The reason: the side with Lincoln’s head on it is a bit heavier than the flip side, causing the coin’s center of mass to lie slightly toward heads. Roughly, youre looking at a 3-state object. The potential to bounce makes a huge difference. For example, even the 50/50 coin toss really isn’t 50/50 - it’s closer to 51/49, biased toward whatever side was up when the coin was thrown into the air.īut more incredibly, as reported by Science News, spinning a penny, in this case one with the Lincoln Memorial on the back, gives even more pronounced odds - the penny will land tails side up roughly 80 percent of the time.

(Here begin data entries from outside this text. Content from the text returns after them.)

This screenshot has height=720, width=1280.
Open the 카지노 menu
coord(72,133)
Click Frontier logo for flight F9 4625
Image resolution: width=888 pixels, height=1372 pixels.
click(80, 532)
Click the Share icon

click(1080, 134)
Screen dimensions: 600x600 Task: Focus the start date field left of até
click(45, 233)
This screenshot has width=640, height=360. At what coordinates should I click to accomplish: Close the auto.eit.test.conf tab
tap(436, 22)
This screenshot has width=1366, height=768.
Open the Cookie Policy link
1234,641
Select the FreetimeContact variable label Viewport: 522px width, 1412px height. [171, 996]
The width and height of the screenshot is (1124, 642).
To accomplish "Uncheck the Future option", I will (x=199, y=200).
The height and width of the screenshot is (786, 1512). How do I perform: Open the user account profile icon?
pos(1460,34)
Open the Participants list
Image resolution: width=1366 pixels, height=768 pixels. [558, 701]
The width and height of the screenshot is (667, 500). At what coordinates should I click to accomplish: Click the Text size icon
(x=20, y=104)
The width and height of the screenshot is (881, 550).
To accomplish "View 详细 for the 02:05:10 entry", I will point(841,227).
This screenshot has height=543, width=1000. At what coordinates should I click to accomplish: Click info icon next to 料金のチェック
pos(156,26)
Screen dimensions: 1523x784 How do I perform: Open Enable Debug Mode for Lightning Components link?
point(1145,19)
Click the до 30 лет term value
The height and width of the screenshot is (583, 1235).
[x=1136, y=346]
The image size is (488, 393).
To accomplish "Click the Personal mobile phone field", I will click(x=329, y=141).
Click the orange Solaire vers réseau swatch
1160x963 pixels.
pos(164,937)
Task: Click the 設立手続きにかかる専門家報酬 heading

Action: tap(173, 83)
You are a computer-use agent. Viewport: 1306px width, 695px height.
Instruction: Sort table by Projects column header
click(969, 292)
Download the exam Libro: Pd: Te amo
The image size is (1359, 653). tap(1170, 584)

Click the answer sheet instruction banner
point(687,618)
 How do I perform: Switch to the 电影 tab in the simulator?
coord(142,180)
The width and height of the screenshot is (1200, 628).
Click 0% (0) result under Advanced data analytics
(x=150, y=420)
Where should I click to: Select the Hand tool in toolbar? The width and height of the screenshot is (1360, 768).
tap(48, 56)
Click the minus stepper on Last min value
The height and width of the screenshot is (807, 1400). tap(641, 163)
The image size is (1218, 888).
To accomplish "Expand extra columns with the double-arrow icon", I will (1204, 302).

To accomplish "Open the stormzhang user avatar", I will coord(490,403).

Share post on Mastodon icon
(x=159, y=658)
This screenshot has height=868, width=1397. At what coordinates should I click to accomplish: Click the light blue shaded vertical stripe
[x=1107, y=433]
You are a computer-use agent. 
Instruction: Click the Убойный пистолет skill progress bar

If you flip your coin onto sticky pitch, it has a much better chance of landing on edge than if you flip it onto a smooth granite surface.

COIN FLIP ODDS PDF

What he and his fellow researchers discovered ( here’s a PDF of their paper) is that most games of chance involving coins aren’t as even as you’d think. While his claim to fame is determining how many times a deck of cards must be shuffled in order to give a mathematically random result (it’s either five or seven, depending on your criteria), he’s also dabbled in the world of coin games.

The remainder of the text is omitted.